Part:
The sizable year-end move in bitcoin is giving some investors in the space a flashback to the big run-up seen in 2017. Bitcoin prices surged to $17,000 by mid December 2017, only to plunge to $3,100 or so a year later as speculators were crushed under the weight of their own greed and a raft of unfriendly news.
But industry pros say this time is different because of newfound institutional demand for bitcoin. The buying, pros think, only supports the view of bitcoin as a credible alternative to fiat currencies.
https://finance.yahoo.com/news/are-bitcoin-prices-headed-to-500000-191349207.html
Comment:
We never see a bid or ask. Is it thinly traded like Futures contracts and penny stocks? Or is it actually a BIG cap like big enough for big pig ETF and Gov’t demand? Lets face it. The gov’t has created ETFs and Futures contracts that drag income or demand away from physical gold. Do they have a phone number? Customer Service?

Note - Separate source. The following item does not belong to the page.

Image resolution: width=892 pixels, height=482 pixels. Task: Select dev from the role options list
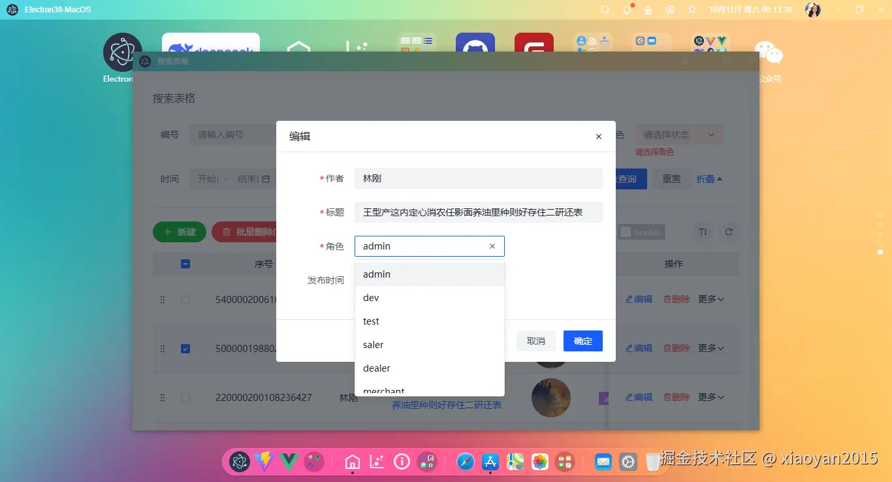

So it stands to reason Bitcoin is just another computer thing to gamble on. And who’s the biggest best pal or gov’t partner called “institutional demand” and “institutional seller”? Who plays the futures market? Goldman Sachs? JP Morgan? So its likely THEY are bidding up the bit coin with Instant Dollar Mix. LOL
I’m actually optimistic for the US Citizen future after we go thru briar patch. We are seeing signs that the ruling class is failing, because their fake system is worn out. With all their bashing of Gold its still above $1800/oz.
Who cares if the lemmings and suckers all buy bitcoin and gold goes up slower? And if the big winners sell bitcoin on the highs (increased money supply) and they’ll have a lot more monopoly money to plow into Gold. And it all backfires on the banks?